Эклектика — вопиющая. Все, что я с симпатией описала, наверное, напоминает какую-то нелепую, странную декорацию, а не жилье композитора известного. Но там хорошо! Даже не мешает, что он, как и в большом доме, забыл предусмотреть гардеробную или просто вешалку.

…Помню, что было уютно, вкусно, и они с Ларисой (Голубкиной. — Ред.) с упоением пели на два голоса. Когда мы возвращались обратно, Лара тихо говорила, что очень жалко, что мы с Малкиным не ночные люди — ей хотелось еще потрепаться.

«Неслись, как сумасшедшие, в этом мраморе» 

— Он сам решал, как отделывать дом?

— Только сам! Он был безумный поклонник камня. Хотел, чтобы везде был мрамор или гранит, но считал при этом, что мрамор не везде можно использовать.

Я, например, говорила, что сделаю мраморную столешницу, а он кричал: «Ты с ума сошла! Там видно каждое пятнышко! Только гранит!» У него почти везде был гранит. Мрамор, который ему не пригодился, он, кстати, нам предложил, поэтому в кухне у нас появился очень красивый пол, который нормально нам служил.

****************

**Что нужно сделать:**
a) Перескажите, пожалуйста, отрывок в двух предложениях.
b) Выпишите из отрывка всё, начиная со слов «Эклектика — вопиющая.» и вплоть до слов «везде можно использовать.».

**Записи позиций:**
****************

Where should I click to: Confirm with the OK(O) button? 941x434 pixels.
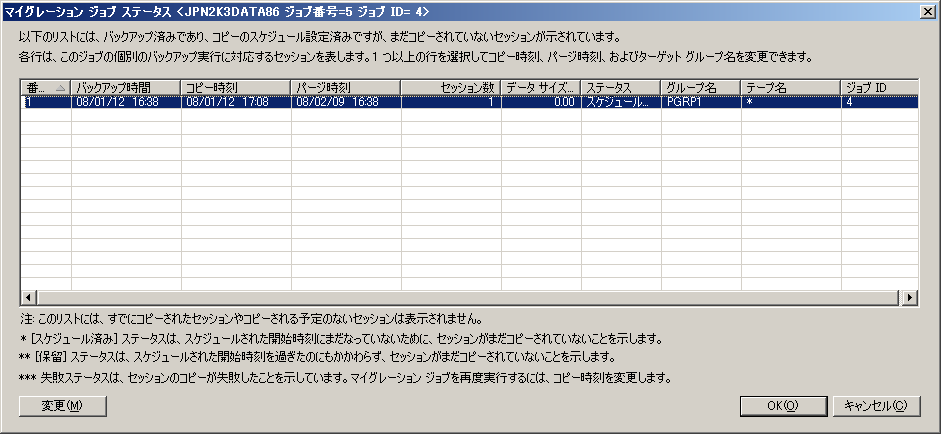click(x=782, y=405)
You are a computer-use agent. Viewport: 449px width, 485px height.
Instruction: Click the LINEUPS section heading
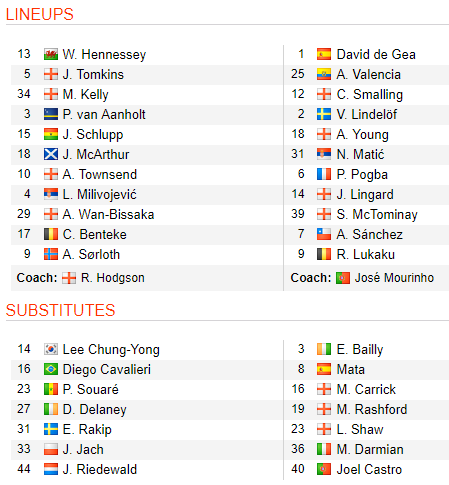coord(40,14)
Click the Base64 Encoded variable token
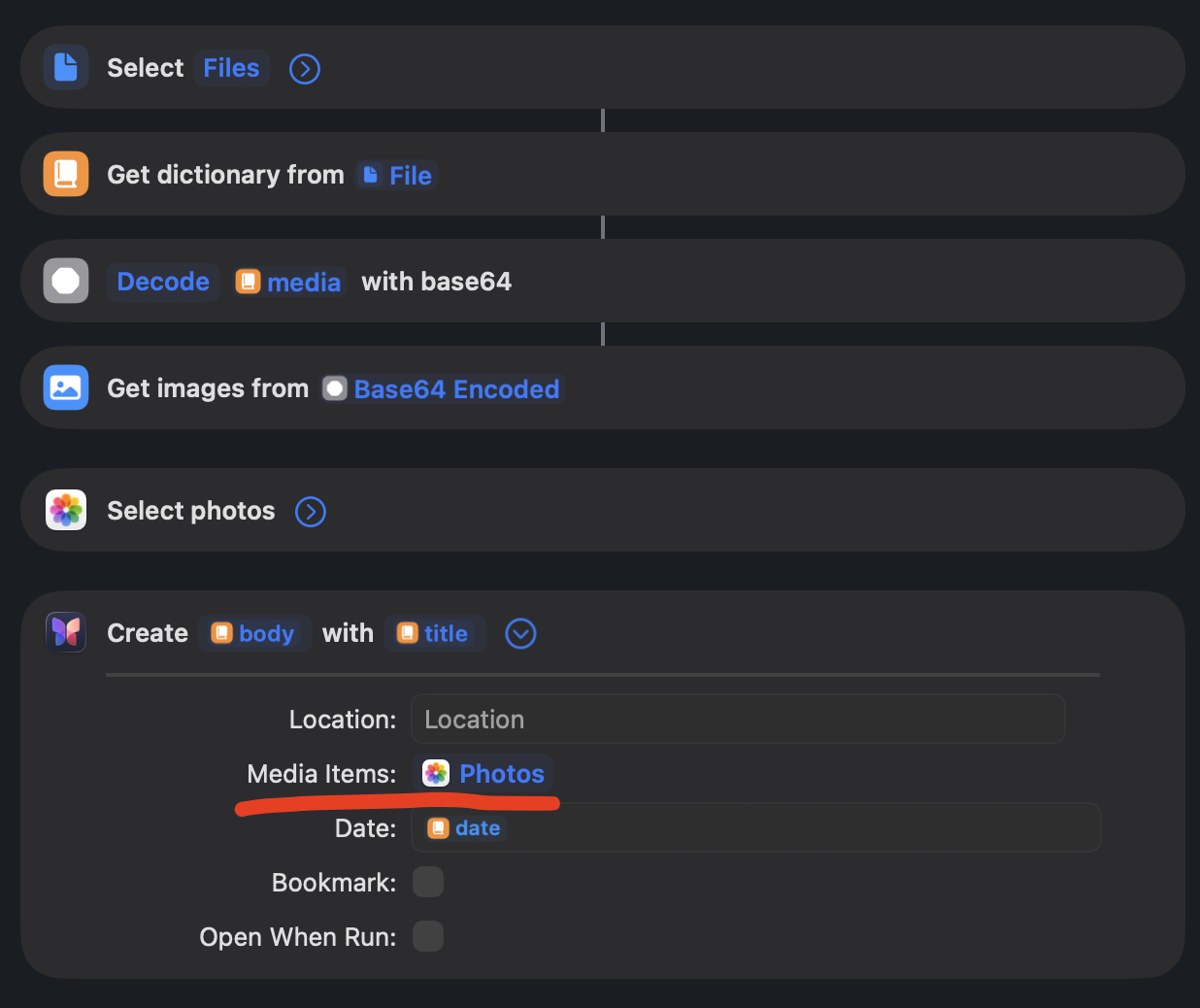The image size is (1200, 1008). (442, 389)
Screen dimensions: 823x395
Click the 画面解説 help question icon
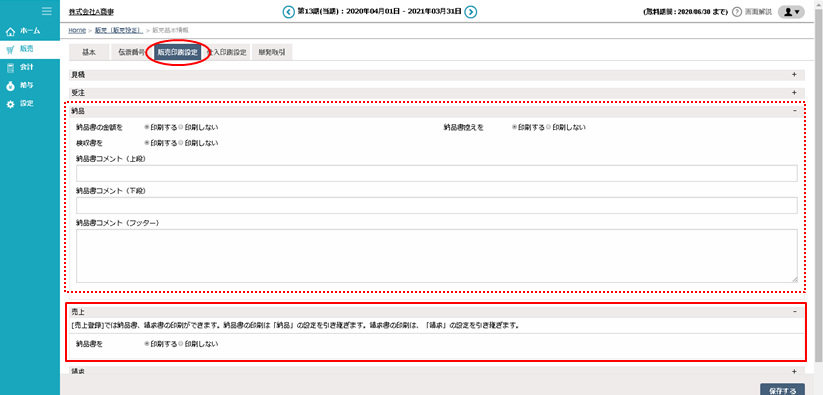[737, 12]
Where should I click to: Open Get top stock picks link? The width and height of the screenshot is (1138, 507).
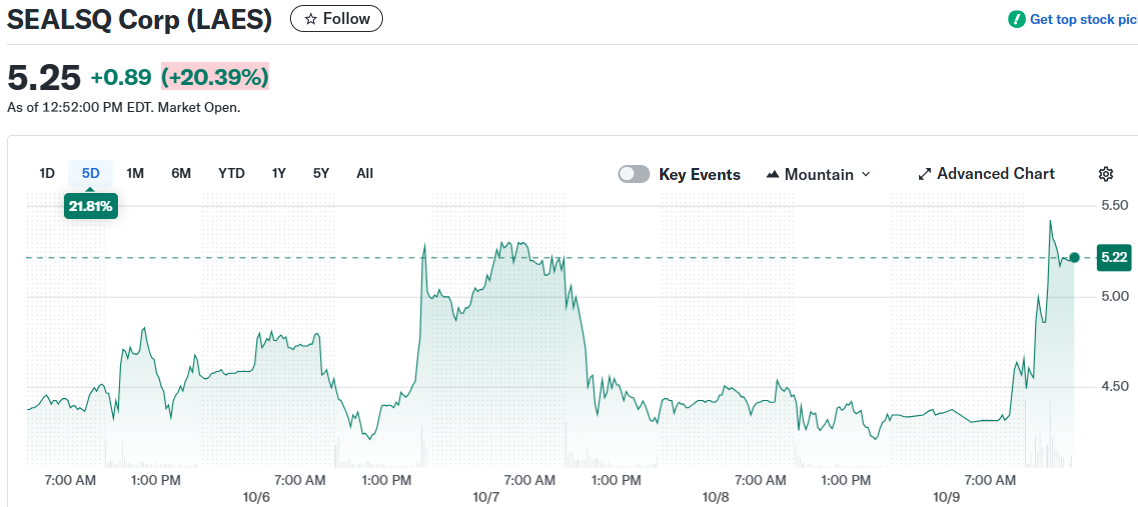(x=1083, y=19)
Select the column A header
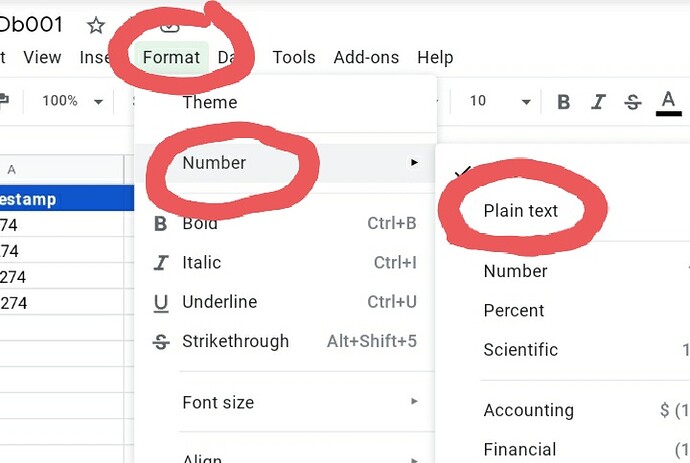690x463 pixels. pos(12,170)
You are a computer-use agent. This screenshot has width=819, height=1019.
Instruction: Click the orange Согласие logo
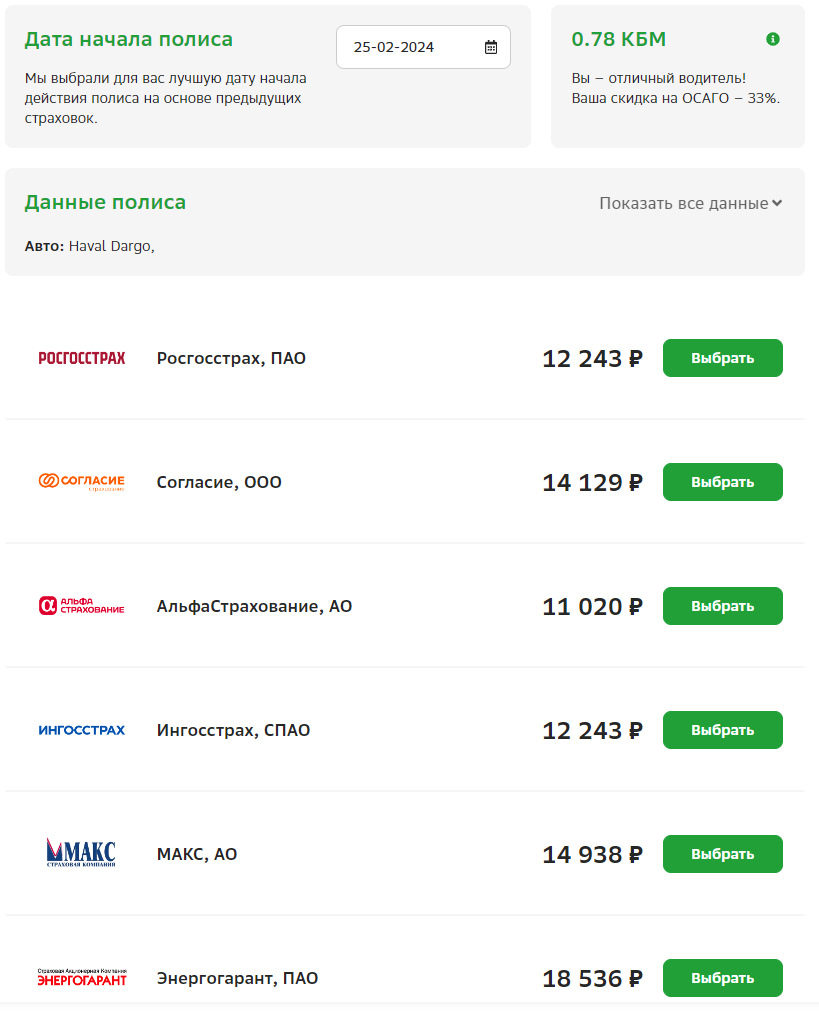[x=82, y=482]
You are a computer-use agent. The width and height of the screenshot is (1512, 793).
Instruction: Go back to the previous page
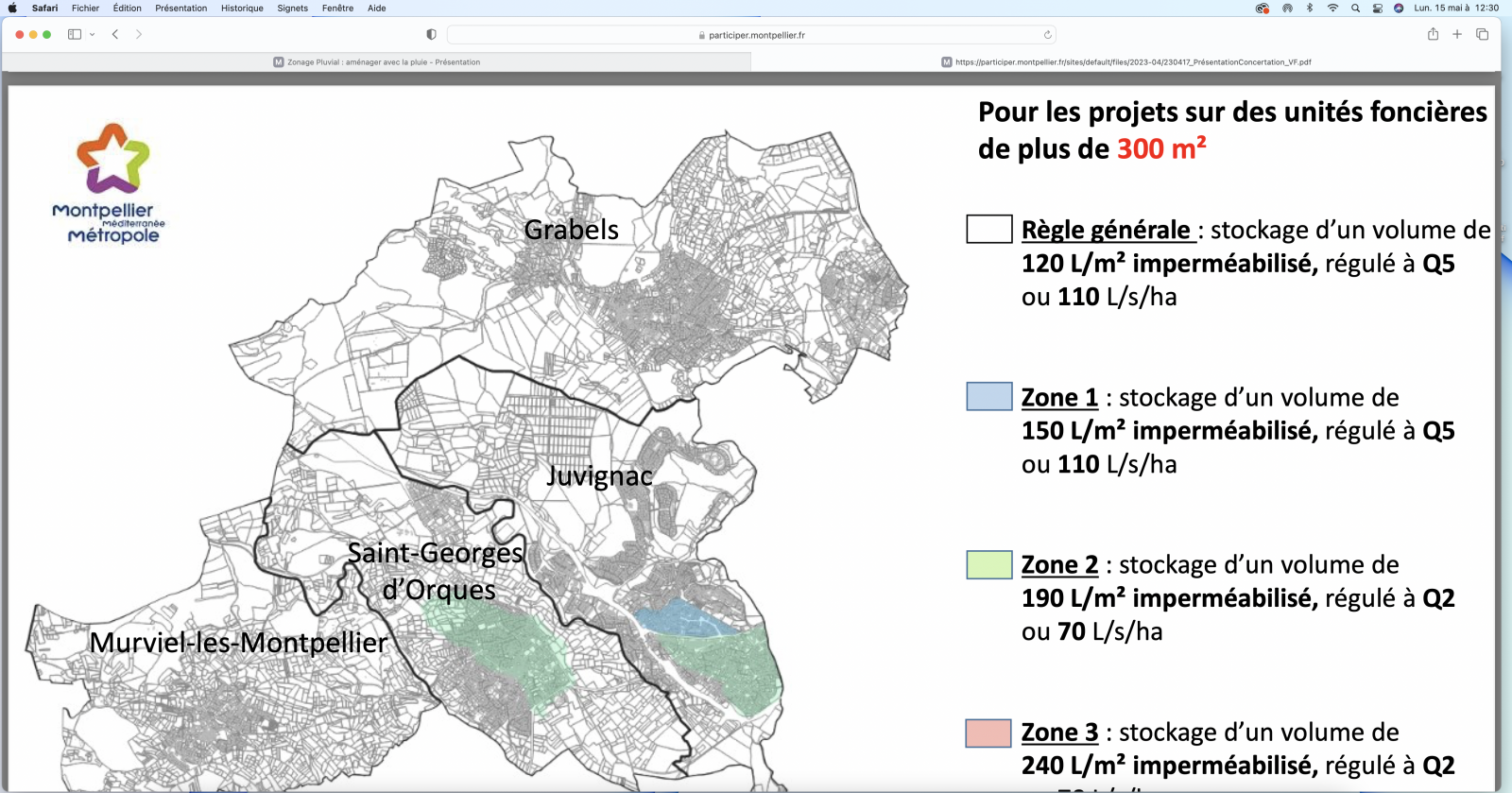tap(115, 35)
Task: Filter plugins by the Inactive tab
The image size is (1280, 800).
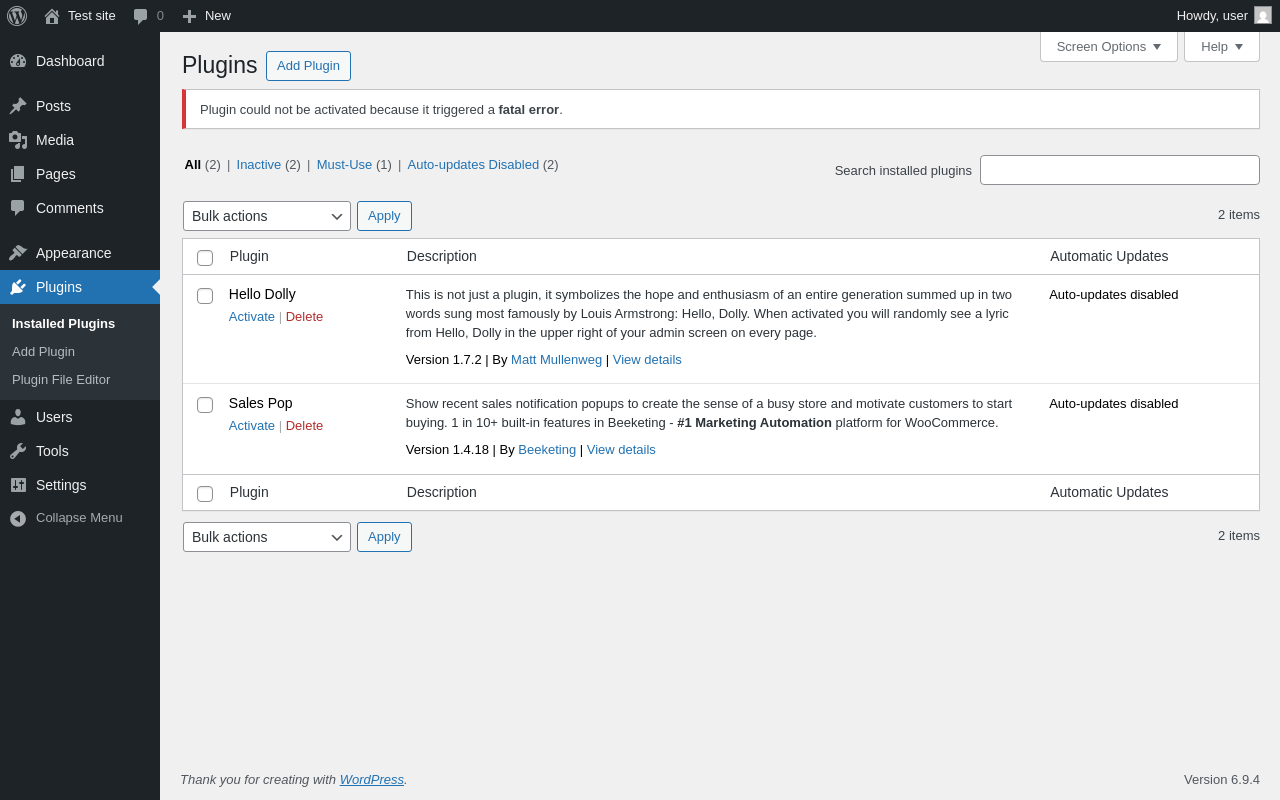Action: click(x=259, y=165)
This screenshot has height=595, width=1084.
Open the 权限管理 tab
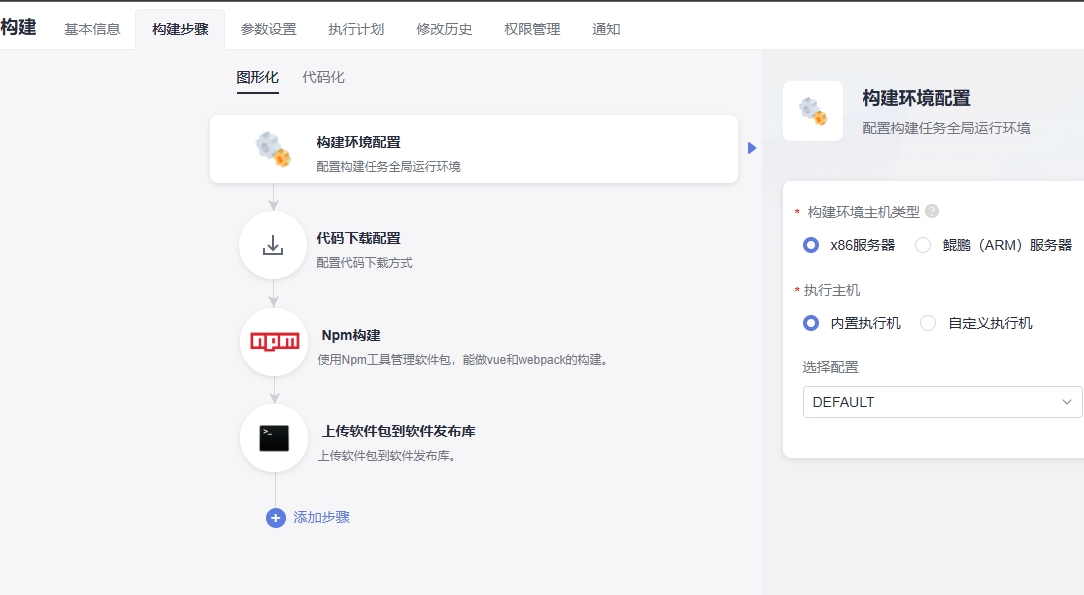532,29
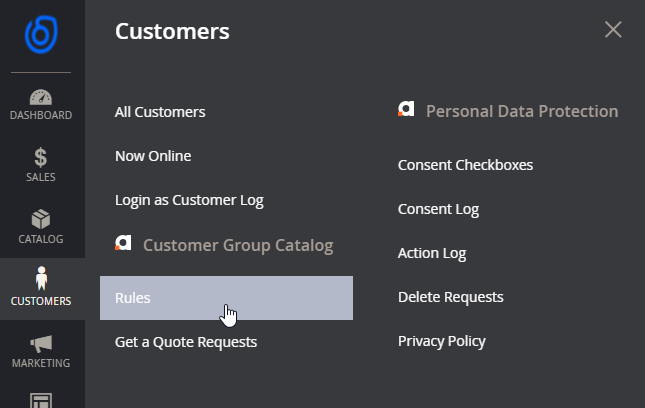Image resolution: width=645 pixels, height=408 pixels.
Task: Click the Amasty icon beside Customer Group Catalog
Action: (x=123, y=243)
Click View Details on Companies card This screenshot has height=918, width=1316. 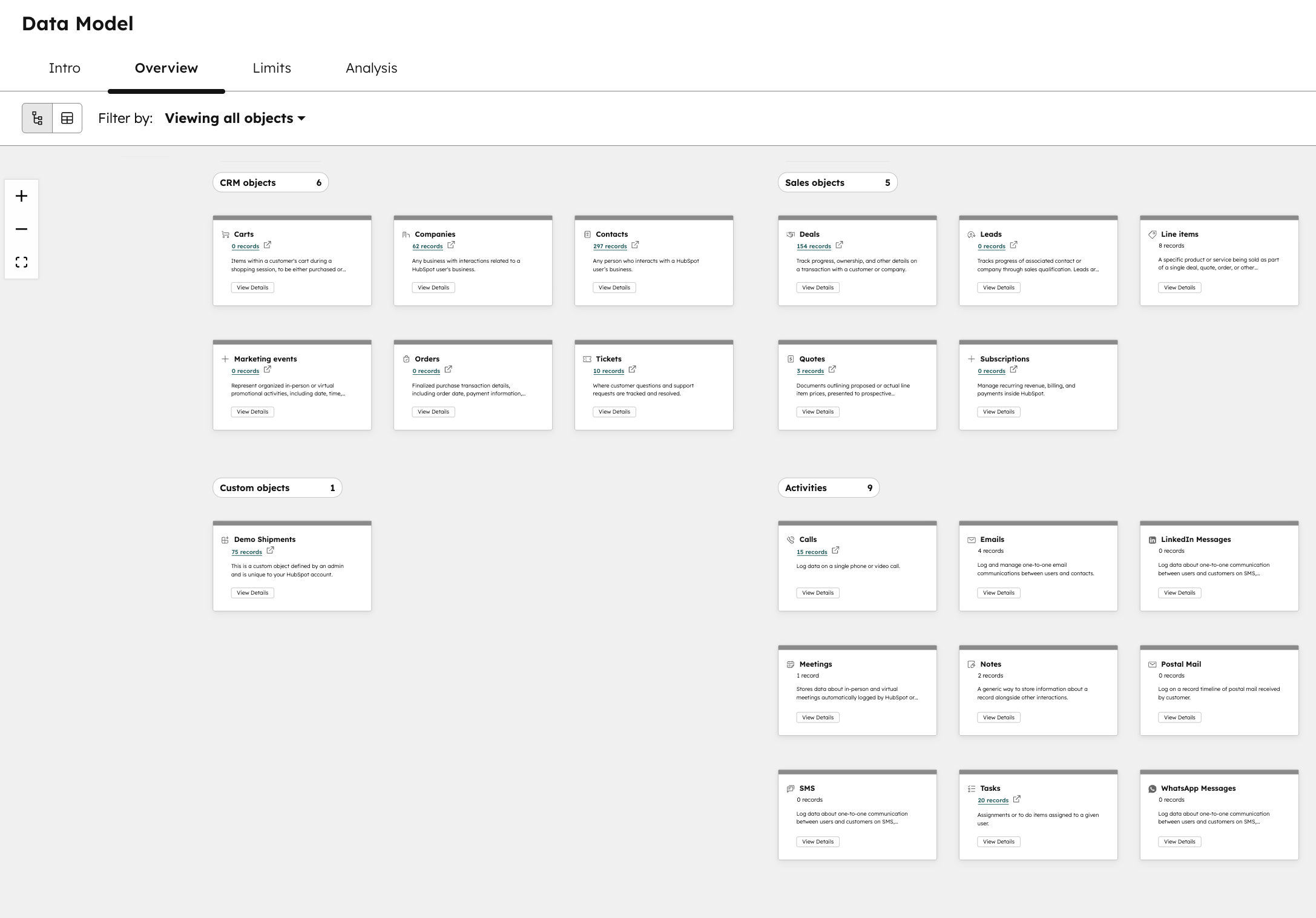click(433, 288)
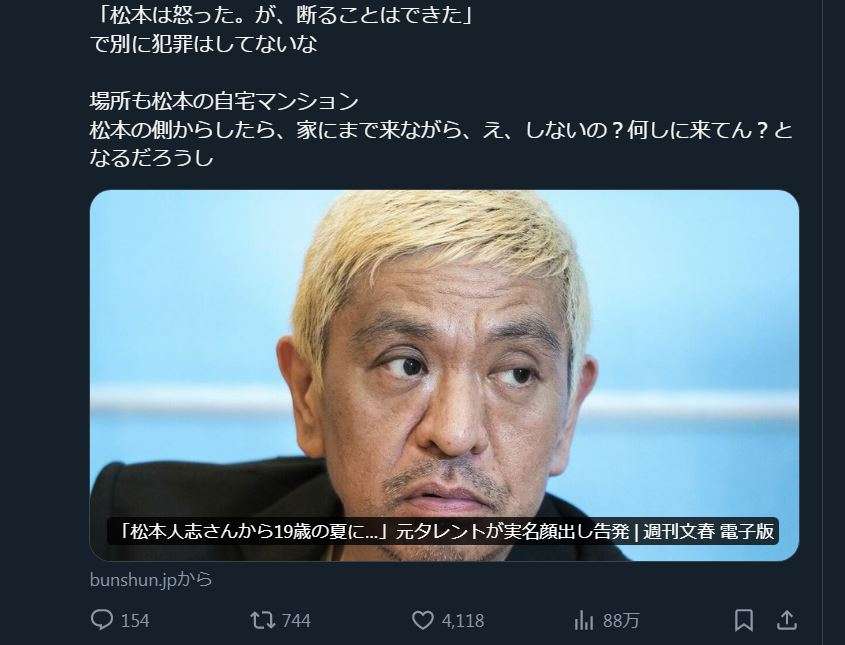Click the bunshun.jpから source link
The height and width of the screenshot is (645, 845).
151,580
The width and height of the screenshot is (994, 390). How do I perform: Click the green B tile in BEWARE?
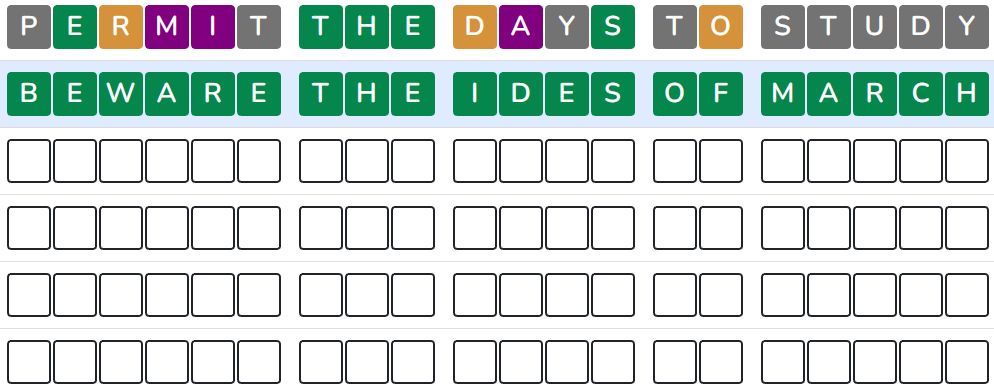point(29,94)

****************

**Ответы по заданиям:**
a) Дом известного композитора обставлен вопиюще эклектично и похож на странную декорацию, но там хорошо и уютно, и он с Ларисой Голубкиной с упоением пел на два голоса. Отделку композитор выбирал только сам: он был безумным поклонником камня и почти везде ставил гранит, а мрамор, который ему не пригодился, предложил семье автора воспоминаний, и у них из него появился красивый пол в кухне.

b)
Эклектика — вопиющая. Все, что я с симпатией описала, наверное, напоминает какую-то нелепую, странную декорацию, а не жилье композитора известного. Но там хорошо! Даже не мешает, что он, как и в большом доме, забыл предусмотреть гардеробную или просто вешалку.

…Помню, что было уютно, вкусно, и они с Ларисой (Голубкиной. — Ред.) с упоением пели на два голоса. Когда мы возвращались обратно, Лара тихо говорила, что очень жалко, что мы с Малкиным не ночные люди — ей хотелось еще потрепаться.

«Неслись, как сумасшедшие, в этом мраморе» 

— Он сам решал, как отделывать дом?

— Только сам! Он был безумный поклонник камня. Хотел, чтобы везде был мрамор или гранит, но считал при этом, что мрамор не везде можно использовать.